Il décrit, selon lui, « de manière heureuse et interpellante, le chemin de renouveau intérieur qui s’ouvre aujourd’hui pour chrétiens et musulmans ».Deux confessions différentes. Un même élan spirituel, au cœur d’un pays réputé pour la solidité et la profondeur de son dialogue interreligieux.
Un « signe du ciel »
Pour l’abbé Ntab, cette concomitance dépasse le simple hasard du calendrier. « Il y a dans ce rendez-vous partagé comme un signe du ciel, une invitation à redoubler d’efforts et de créativité dans notre projet de vivre-ensemble, en dépit de différences qui oscillent entre richesse et menace, chance et risque », souligne-t-il.
Dans un pays où la foi se décline au pluriel, chacun est appelé, de son point de vu, à s’interroger. « Que veut révéler ce rendez-vous du calendrier de Dieu et de nous-mêmes ? », interpelle-t-il.Au-delà du dialogue doctrinal, l’homme d’Église estime que « chrétiens et musulmans sénégalais se voient confier une mission supplémentaire et salutaire : consolider les acquis d’un dialogue interreligieux forgé au fil des siècles, dans le respect et la fraternité ».

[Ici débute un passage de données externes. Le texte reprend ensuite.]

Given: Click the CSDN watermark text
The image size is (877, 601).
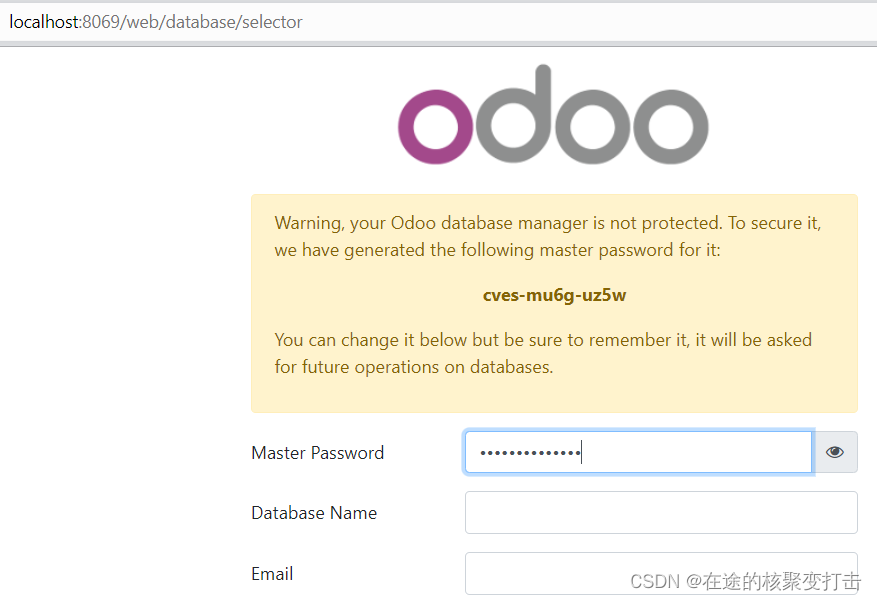Looking at the screenshot, I should pos(745,581).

Bâtir ensemble le « Sunugal »
« Les signes, insiste-t-il, sont là. Ils nous invitent à bâtir ensemble ce ‘Sunugal’ qui nous est si cher, cette barque portée vers l’avenir malgré les intempéries et les vents contraires sous leurs multiples visages ».
Et d’ajouter dans un élan rassembleur : « Je suis sénégalais, musulman ou chrétien, et j’entends vivre mon Carême et mon Ramadan comme un plus à apporter à mes frères, à mes sœurs et à mon pays ».
En guise de vœux, l’abbé Séraphin-Raphaël Ntab souhaite ainsi à tous un « bon Carêmadan », symbole d’un Sénégal uni dans la diversité et la foi.